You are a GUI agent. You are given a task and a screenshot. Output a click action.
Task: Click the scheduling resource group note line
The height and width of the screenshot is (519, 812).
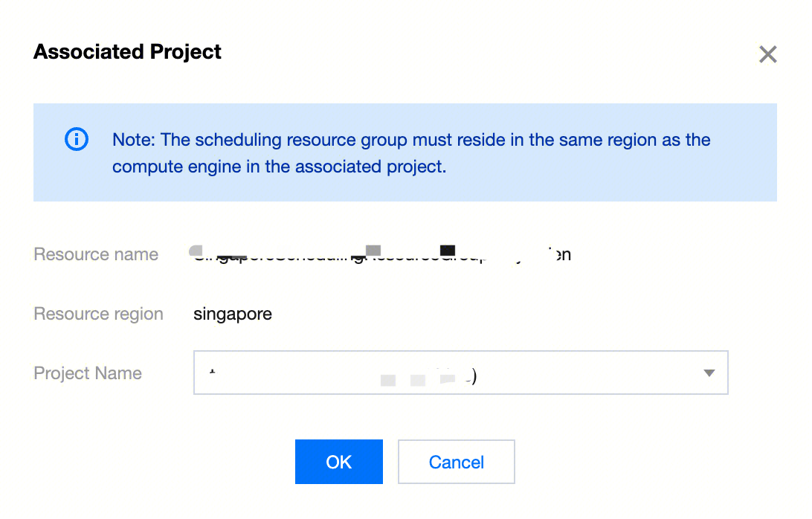coord(411,140)

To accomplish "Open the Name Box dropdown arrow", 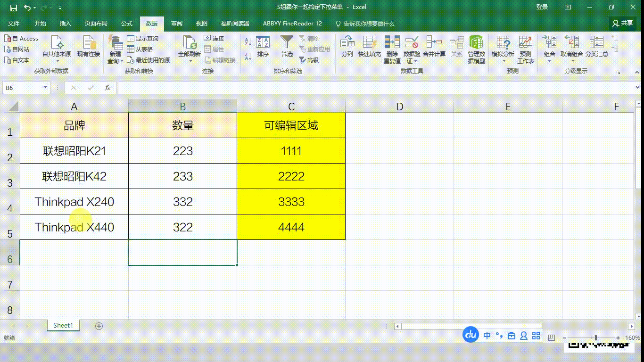I will pyautogui.click(x=45, y=87).
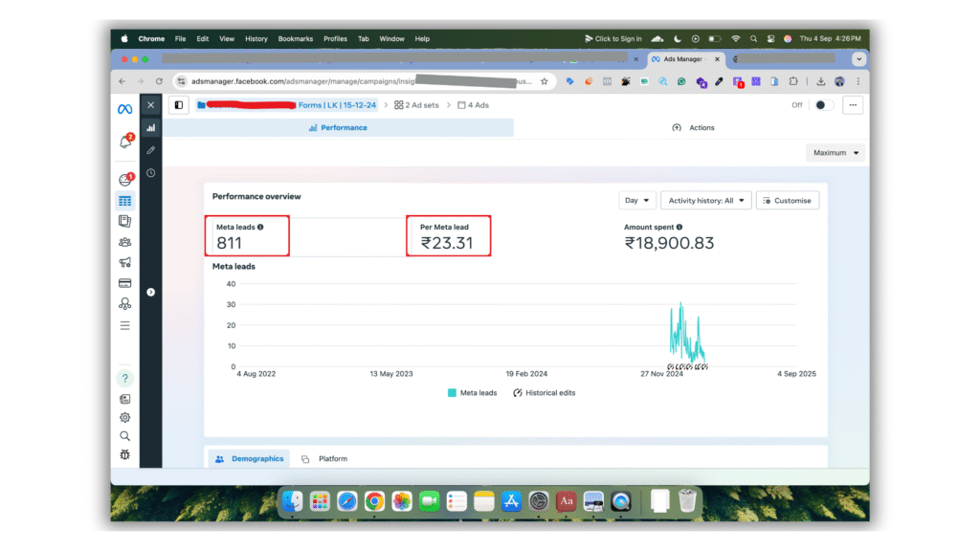The height and width of the screenshot is (551, 980).
Task: Open the notifications bell in sidebar
Action: click(x=124, y=143)
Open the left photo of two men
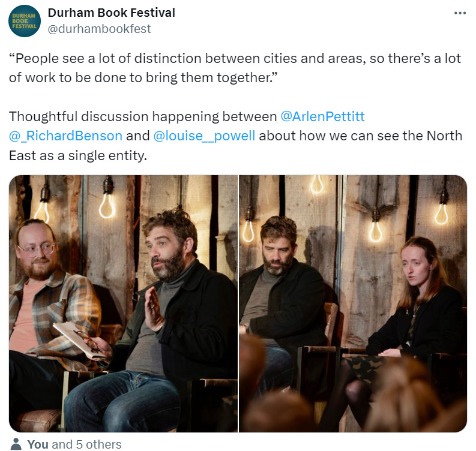The image size is (476, 451). 123,303
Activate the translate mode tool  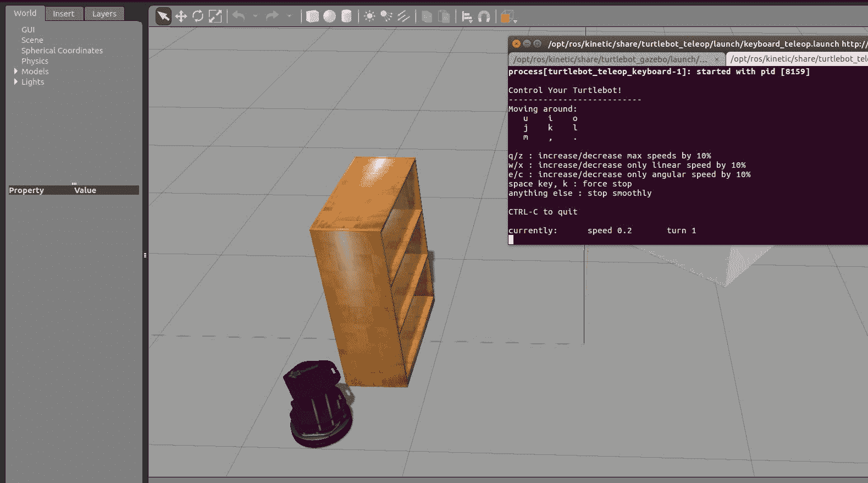click(181, 17)
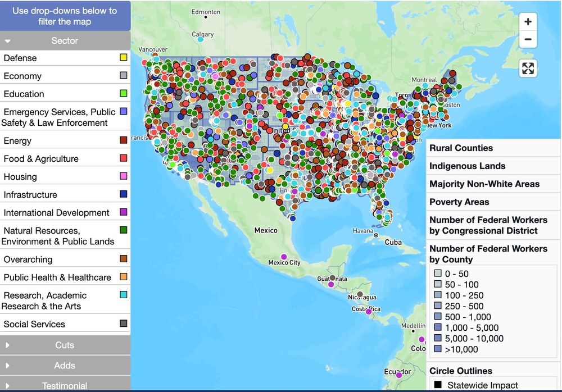
Task: Click the Calgary cyan map marker
Action: pos(201,39)
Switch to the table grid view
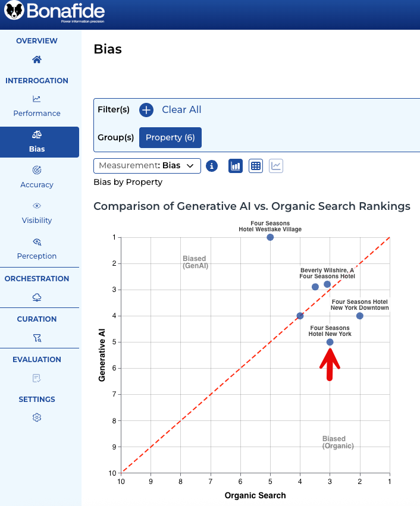Viewport: 420px width, 506px height. [256, 166]
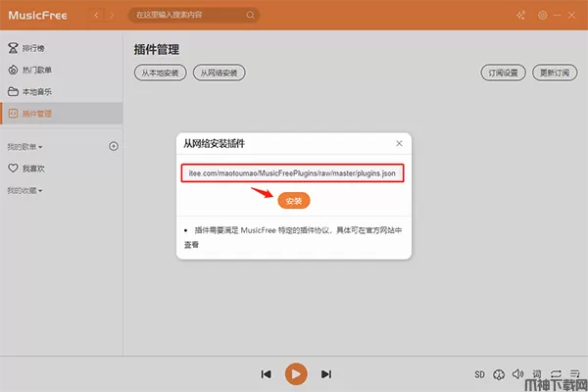588x392 pixels.
Task: Navigate back with the left arrow
Action: (96, 16)
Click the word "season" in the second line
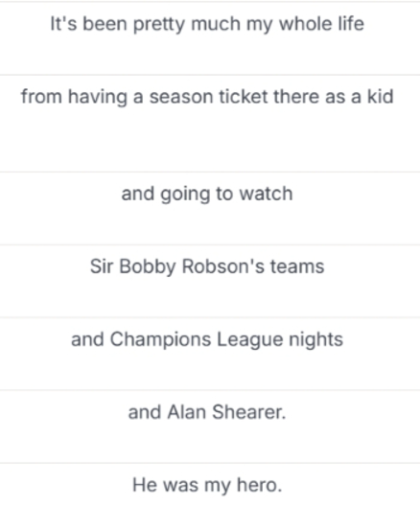This screenshot has width=420, height=530. click(181, 98)
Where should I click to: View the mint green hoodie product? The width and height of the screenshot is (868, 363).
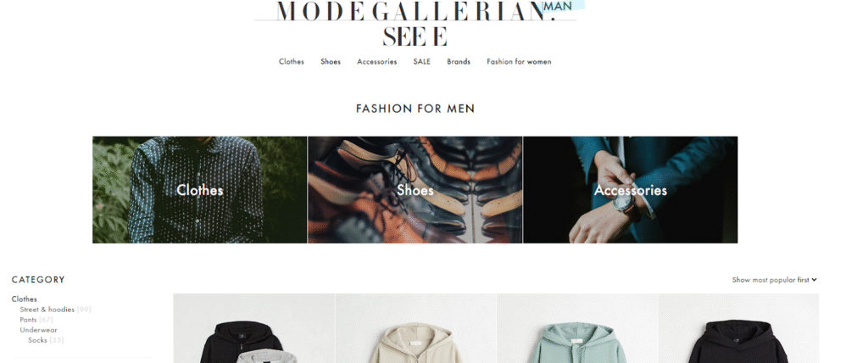click(x=577, y=328)
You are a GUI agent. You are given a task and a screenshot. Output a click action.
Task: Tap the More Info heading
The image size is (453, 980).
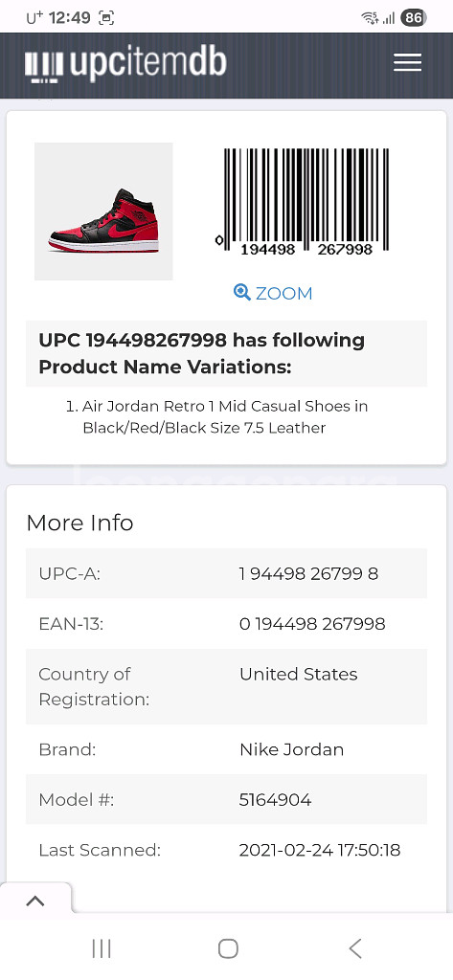point(80,523)
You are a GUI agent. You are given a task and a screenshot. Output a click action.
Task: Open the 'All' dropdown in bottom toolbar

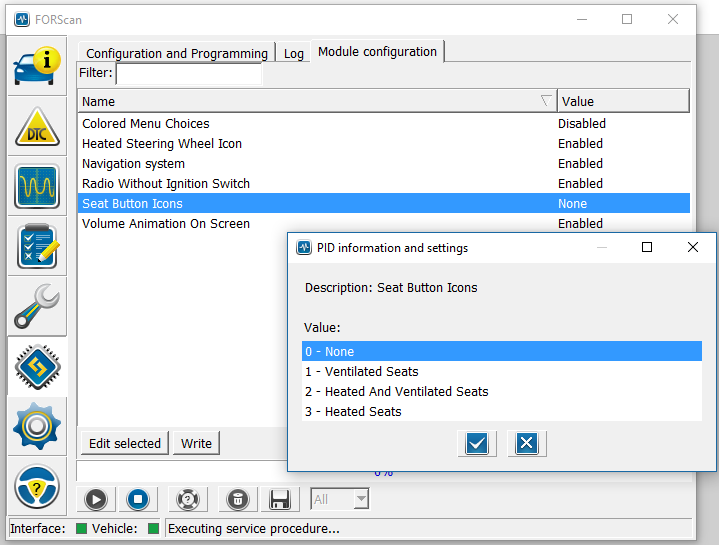pyautogui.click(x=340, y=499)
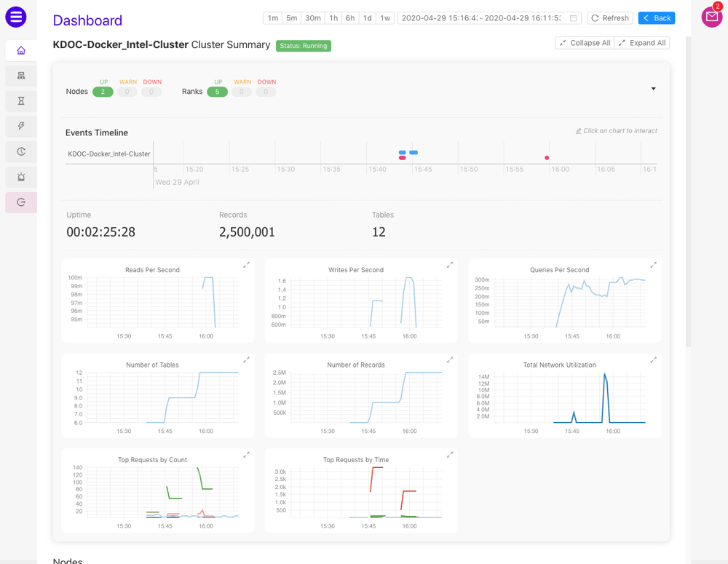Click the hourglass icon in the sidebar
The width and height of the screenshot is (728, 564).
20,100
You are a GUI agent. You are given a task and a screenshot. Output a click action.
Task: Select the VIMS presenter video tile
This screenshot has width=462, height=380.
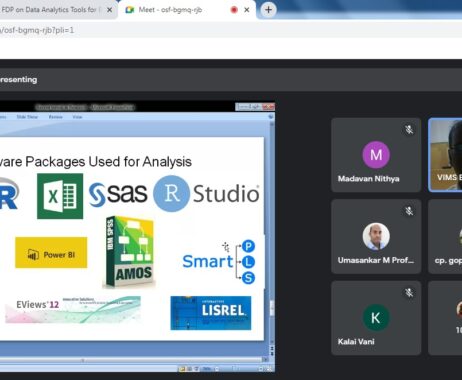(445, 155)
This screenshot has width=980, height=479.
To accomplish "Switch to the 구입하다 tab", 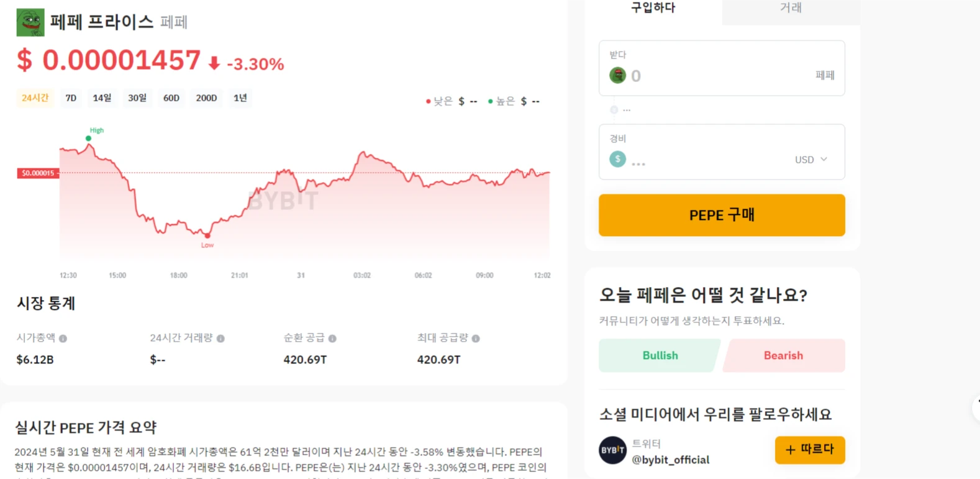I will (653, 8).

Aim of the task:
Please copy out from the data above, without any picture, exactly the lines running from the one that holds "Where should I" through the one that holds "Task: Tap the More Info heading", and nothing beyond them.

Task answer:
Where should I click to: View the mint green hoodie product? The width and height of the screenshot is (868, 363).
click(x=577, y=328)
You are a GUI agent. You are given a task and a screenshot. Output a click action.
Task: Tap the More Info heading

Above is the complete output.